══ Data supplied ══
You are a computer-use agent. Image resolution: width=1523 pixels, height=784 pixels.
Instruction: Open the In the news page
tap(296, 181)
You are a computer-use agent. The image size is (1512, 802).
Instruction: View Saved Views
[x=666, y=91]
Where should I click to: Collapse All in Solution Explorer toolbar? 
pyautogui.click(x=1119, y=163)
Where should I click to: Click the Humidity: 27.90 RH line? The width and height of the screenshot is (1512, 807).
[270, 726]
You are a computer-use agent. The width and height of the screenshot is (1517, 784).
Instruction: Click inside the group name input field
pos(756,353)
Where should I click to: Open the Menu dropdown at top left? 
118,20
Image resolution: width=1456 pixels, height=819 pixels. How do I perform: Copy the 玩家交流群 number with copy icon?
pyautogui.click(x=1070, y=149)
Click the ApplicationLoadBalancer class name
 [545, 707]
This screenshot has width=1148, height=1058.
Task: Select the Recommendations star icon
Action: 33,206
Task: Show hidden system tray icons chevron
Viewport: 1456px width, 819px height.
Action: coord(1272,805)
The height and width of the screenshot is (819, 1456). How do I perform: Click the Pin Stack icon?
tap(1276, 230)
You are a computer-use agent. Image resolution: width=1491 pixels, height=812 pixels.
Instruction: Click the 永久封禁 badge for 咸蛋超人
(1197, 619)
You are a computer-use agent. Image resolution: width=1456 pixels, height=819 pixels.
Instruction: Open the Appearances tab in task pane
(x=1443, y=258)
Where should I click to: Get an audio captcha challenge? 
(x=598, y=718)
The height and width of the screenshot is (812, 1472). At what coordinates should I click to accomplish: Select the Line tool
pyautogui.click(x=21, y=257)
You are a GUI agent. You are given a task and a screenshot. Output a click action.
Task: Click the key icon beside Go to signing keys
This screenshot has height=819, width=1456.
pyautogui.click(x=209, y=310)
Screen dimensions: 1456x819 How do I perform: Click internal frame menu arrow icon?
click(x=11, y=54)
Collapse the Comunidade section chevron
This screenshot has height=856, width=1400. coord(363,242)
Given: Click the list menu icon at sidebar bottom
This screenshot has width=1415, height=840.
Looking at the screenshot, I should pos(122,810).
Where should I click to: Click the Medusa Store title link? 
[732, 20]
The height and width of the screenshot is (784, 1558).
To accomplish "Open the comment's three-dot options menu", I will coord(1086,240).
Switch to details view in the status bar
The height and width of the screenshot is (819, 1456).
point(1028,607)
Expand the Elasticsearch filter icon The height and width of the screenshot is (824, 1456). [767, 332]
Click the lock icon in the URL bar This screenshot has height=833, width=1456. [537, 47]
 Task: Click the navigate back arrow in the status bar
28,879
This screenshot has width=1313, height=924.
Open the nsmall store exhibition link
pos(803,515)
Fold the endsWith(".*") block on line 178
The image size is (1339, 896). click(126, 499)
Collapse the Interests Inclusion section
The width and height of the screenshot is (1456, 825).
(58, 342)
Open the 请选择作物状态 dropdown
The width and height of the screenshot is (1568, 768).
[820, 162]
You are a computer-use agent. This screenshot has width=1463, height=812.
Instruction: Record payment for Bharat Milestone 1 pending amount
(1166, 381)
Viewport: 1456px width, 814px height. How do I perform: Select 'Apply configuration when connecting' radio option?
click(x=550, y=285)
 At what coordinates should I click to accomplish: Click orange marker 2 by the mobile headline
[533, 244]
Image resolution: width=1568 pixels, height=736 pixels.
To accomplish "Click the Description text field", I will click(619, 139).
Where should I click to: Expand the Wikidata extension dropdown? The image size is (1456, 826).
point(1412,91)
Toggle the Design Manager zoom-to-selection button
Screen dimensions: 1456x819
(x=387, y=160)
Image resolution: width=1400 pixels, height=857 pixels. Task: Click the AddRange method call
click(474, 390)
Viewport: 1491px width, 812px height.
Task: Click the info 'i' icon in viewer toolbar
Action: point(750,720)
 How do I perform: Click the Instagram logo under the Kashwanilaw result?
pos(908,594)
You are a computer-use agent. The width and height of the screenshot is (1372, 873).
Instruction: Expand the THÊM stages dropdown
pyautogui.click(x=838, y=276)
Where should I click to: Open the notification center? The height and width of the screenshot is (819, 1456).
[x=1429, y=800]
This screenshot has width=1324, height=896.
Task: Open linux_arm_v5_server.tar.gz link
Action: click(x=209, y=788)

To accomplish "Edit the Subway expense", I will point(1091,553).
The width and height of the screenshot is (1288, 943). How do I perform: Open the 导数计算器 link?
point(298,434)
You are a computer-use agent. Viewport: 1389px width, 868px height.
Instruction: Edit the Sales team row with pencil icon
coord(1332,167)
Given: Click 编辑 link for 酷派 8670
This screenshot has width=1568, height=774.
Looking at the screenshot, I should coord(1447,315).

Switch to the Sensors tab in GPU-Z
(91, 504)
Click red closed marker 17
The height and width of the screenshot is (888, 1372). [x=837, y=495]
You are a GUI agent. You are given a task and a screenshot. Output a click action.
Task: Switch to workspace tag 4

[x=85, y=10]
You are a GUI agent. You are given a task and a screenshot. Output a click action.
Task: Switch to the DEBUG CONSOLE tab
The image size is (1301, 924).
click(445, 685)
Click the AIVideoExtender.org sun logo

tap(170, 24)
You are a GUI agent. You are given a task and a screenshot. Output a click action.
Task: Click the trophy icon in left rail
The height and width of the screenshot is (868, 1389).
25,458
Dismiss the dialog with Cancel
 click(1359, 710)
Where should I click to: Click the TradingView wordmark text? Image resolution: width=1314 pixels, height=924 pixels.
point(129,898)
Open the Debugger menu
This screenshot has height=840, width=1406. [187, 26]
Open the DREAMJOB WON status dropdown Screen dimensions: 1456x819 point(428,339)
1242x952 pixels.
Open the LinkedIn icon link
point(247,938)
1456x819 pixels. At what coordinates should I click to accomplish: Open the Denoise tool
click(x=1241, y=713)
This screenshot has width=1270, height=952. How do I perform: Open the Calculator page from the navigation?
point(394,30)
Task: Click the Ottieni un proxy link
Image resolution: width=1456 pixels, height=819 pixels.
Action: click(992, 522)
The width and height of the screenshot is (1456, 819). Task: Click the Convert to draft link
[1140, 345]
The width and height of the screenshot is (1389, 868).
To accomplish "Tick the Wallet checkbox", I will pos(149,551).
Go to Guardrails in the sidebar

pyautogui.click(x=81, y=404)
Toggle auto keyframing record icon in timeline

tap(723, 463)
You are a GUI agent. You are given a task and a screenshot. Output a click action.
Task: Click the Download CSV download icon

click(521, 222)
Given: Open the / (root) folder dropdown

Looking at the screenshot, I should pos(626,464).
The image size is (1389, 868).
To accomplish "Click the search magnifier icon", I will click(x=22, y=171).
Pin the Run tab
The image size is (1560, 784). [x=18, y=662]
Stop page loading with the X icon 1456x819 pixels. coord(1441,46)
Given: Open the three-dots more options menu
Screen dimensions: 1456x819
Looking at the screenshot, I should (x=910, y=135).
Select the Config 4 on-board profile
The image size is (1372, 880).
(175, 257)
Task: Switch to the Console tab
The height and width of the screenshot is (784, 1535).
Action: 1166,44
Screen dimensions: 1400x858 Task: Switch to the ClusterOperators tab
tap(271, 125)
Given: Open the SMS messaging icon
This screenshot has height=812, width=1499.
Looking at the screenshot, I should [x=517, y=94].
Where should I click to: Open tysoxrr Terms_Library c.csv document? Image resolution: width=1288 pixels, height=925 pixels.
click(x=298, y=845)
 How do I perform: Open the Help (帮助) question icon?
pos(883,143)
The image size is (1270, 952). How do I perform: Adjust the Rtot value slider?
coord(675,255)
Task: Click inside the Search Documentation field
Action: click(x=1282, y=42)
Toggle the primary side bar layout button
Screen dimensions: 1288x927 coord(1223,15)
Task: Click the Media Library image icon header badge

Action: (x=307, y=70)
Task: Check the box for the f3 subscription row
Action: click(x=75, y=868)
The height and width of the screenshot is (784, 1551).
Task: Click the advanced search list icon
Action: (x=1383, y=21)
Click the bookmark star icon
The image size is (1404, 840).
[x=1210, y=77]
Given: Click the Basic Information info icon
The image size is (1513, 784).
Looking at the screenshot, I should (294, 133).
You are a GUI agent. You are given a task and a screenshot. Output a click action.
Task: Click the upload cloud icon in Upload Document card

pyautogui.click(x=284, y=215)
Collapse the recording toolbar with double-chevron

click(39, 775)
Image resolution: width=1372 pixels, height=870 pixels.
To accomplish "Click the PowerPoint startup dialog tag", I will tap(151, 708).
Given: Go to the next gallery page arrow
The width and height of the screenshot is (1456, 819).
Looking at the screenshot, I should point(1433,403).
═══
• [Task item]
Exactly as they stand, set down the lines from the top of the data through the line with "is (1517, 784).".

• [Answer to this exercise]
You are a computer-use agent. Image resolution: width=1523 pixels, height=784 pixels.
Instruction: Open the In the news page
tap(296, 181)
You are a computer-use agent. The image size is (1512, 802).
Instruction: View Saved Views
[x=666, y=91]
Where should I click to: Collapse All in Solution Explorer toolbar? 
pyautogui.click(x=1119, y=163)
Where should I click to: Click the Humidity: 27.90 RH line? The width and height of the screenshot is (1512, 807).
[270, 726]
You are a computer-use agent. The width and height of the screenshot is (1517, 784).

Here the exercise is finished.